* Start Page excerpt *

Investors should use wide bands to trigger rebalancing--if they need to rebalance at all, says the Vanguard founder.

Bogle: Be Sensible About Rebalancing

Christine Benz: Investors who are using a strategic asset allocation plan and doing that rebalancing--if they are looking at their asset allocation right now, it probably calls for doing some rebalancing into bonds. Would you say: Just do it, just go ahead and buy bonds at this juncture, even though the prospects, as you say, aren't that exciting?

Jack Bogle: I am in a small minority on the idea of rebalancing. I don't think you need to do it. The data bear me out, because the higher-yielding asset is going to be stocks over the long term. That's the way the capital markets work. Not in every 10-year period, or even for that matter every 25-year period. But the higher-returning asset you're getting rid of to go into a lower-returning asset, so it dampens your returns, and the differences turn out to be, if you look at 25-year periods, very, very small. And sometimes rebalancing improves your returns. Sometimes it makes them worse.

Benz: It helps on the volatility front, generally, when you look at the data.

* End Page excerpt *
* Start Given data *

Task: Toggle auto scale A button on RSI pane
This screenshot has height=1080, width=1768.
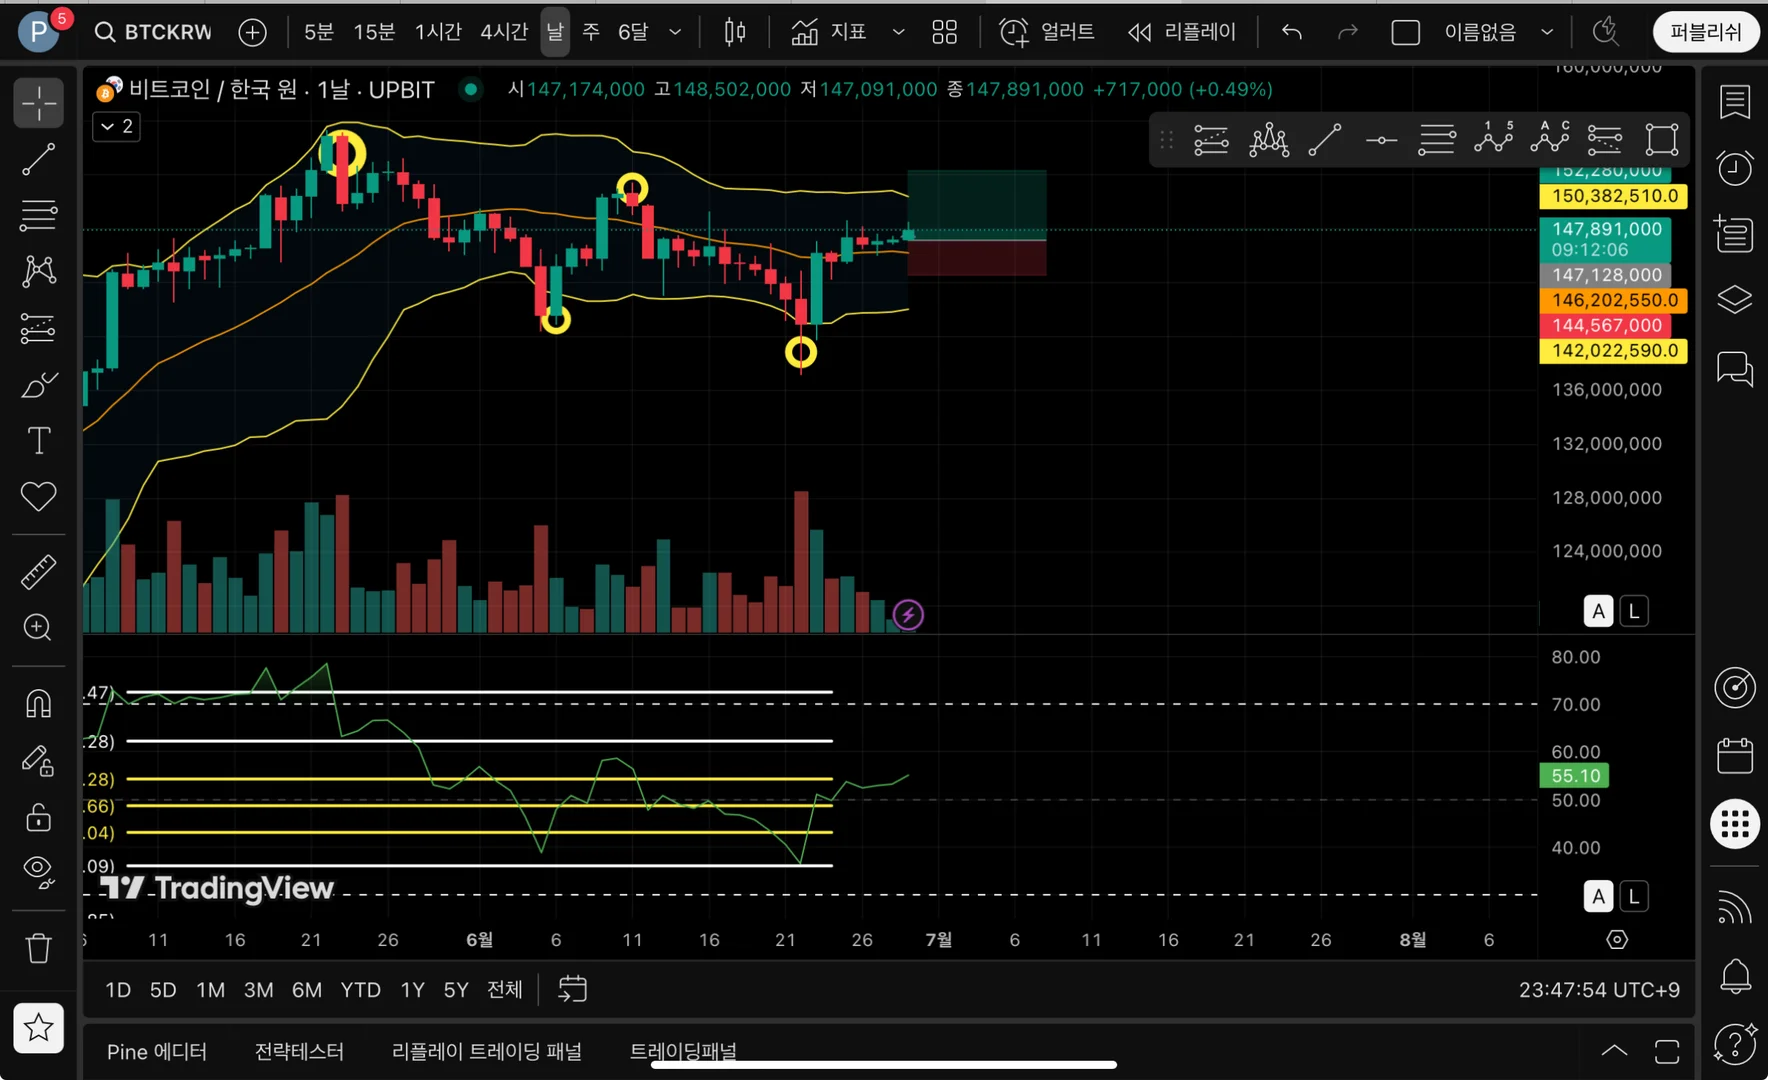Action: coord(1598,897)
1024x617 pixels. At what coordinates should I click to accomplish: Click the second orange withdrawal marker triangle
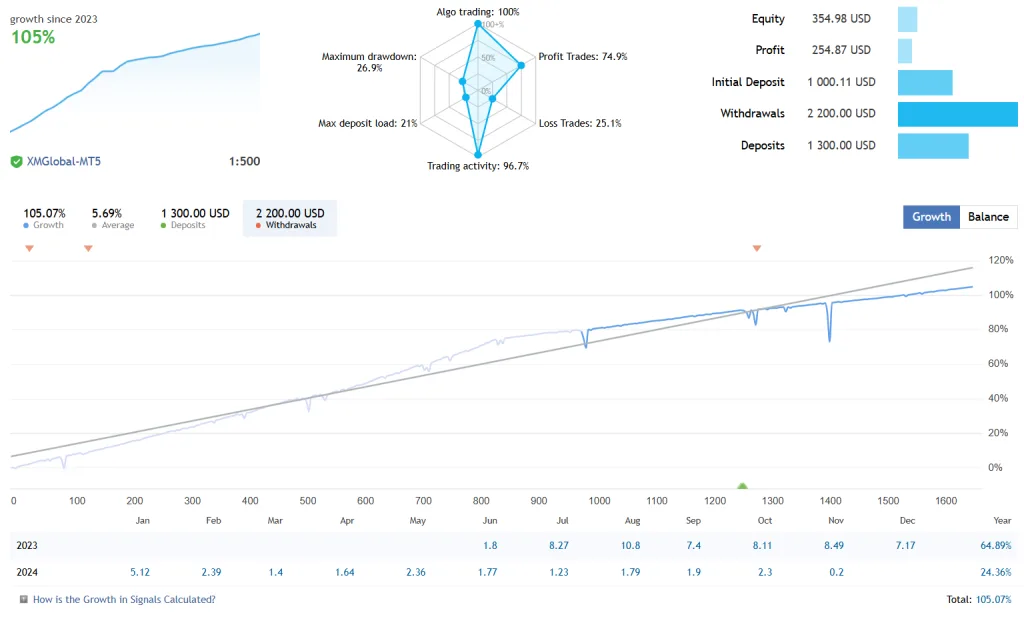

* End Given data *

* Do this: Extend the interview on rebalancing with Jack Bogle, beginning after its final line. The data have no connection to the text.

* Expected answer:
Bogle: Yes. There is a comfort level for an investor, and a feeling of he's kind of protected, as much as you can be protected in these volatile days. So it's a behavioral problem. Anybody that feels they should rebalance, I think they should rebalance. I wouldn't tell them not to. But I'd say, do it in a little more sensible way than it's done.

I wouldn't have some formula: oh my God, I've gone from 60% to 61%. I better get back to 60%. On a given day, that may happen in these markets. So it should be some range. Say you want to stay close to 65%. If you get below 60%, you can rebalance. If you get above 70%, you rebalance. And you try and not do it not with any great frequency.

Benz: So if you do it, set really wide bands …

Bogle: Wide bands. That's actually a decently wide band. And you can set it a little wider or a little narrower. But right down to the decimal point is just foolish, it's over-managing.